Drowning World by Alan Dean Foster

Masurathoo eyed the turgid flow uncertainly. “Then I am correct in assuming it will not bother us up here, on these branches?”

Utterly at home in the varzea, Jemunu-jah leaned back against the convenient stalk of an emerald-striped mushroom that was nearly as tall as he was. “Giimatasa kills with whirlpool. Has no arms, nothing else with which to fight. Not like darter or casoko. Or nougusm,” he finished with a wary look.

Confronted with one fellow traveler who was completely exhausted and another evidently preparing to spend the night, a dissatisfied but resigned Hasa found himself a suitable resting place slightly higher, where several intertwining branches formed a constricted but adequate sleeping platform. He chose to remain with his companions not because he felt uncomfortable about forging ahead or traveling by himself, but because he was prudent enough to know that in a place like the Viisiiviisii it was useful to have someone always watching your back.

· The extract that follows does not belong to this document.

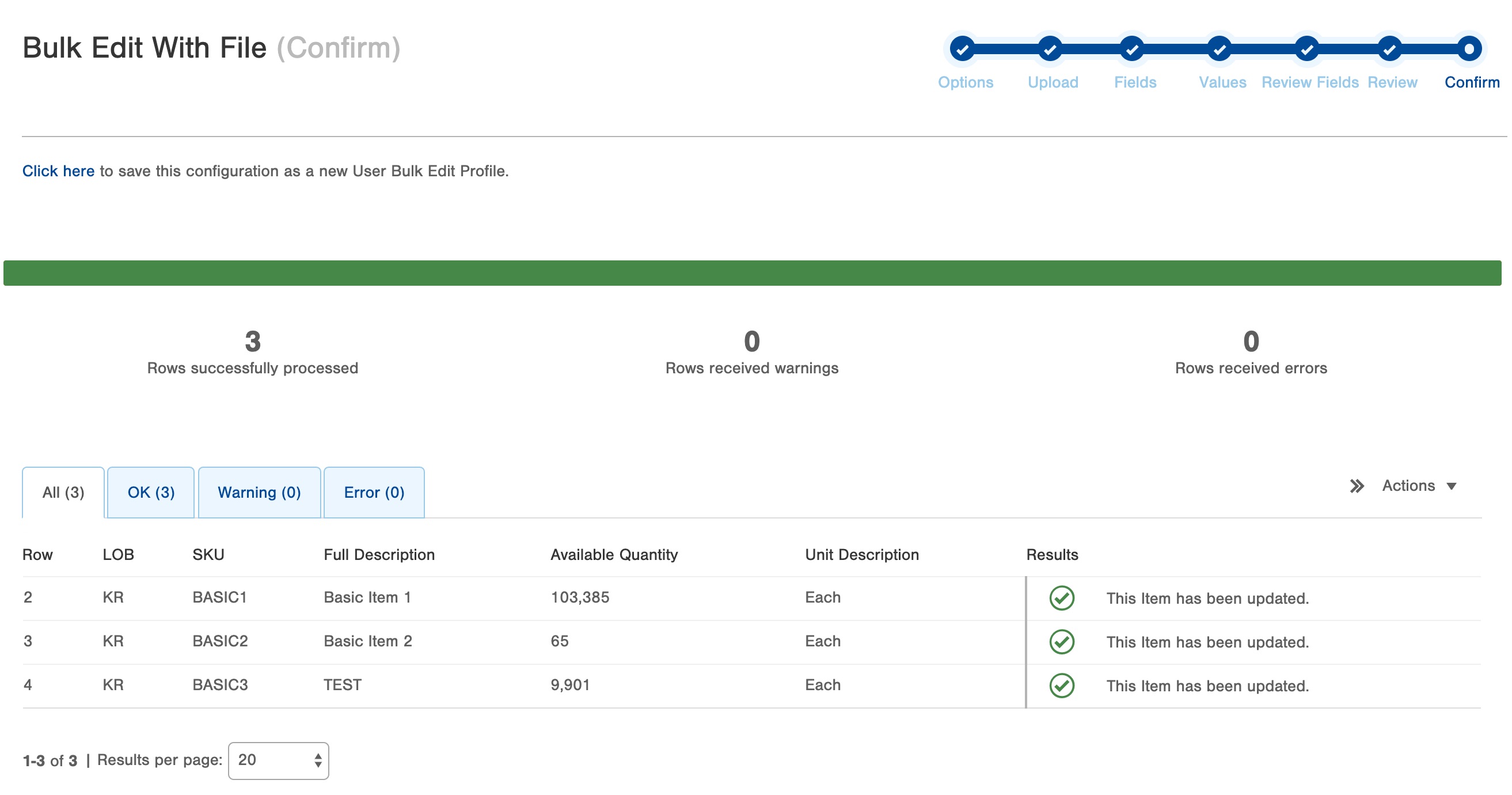Viewport: 1512px width, 795px height.
Task: Click the Options step checkmark icon
Action: (962, 49)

Even if that someone was a skinny sumbitch like an overeducated, know-it-all Sakuntala or a goggle-eyed, malodorous wimp of a Deyzara.

10

Expecting chaos, Lauren Matthias was not disappointed. Having been almost completely taken over by the several departments responsible for local affairs, the skimmer port had been transformed into the largest refugee camp on Fluva. Thousands of displaced Deyzara crowded onto the main liftoff platforms, spilled over onto walkways and service chutes.

Supported by deep-driven pylons, the central portion of the port was as sturdy as anything ground-based could be on Fluva. But the ancillary facilities, like most of the structures added later by the Commonwealth, were underpinned or hanging from cables of strilk. The strands wouldn’t break, she knew, but the same could not be said for the trees or smaller pylons to which the glistening lines were attached. As she was escorted toward the port’s administrative offices, she saw at least two seriously stressed spinner crews working nonstop to reinforce dangerously overloaded lines.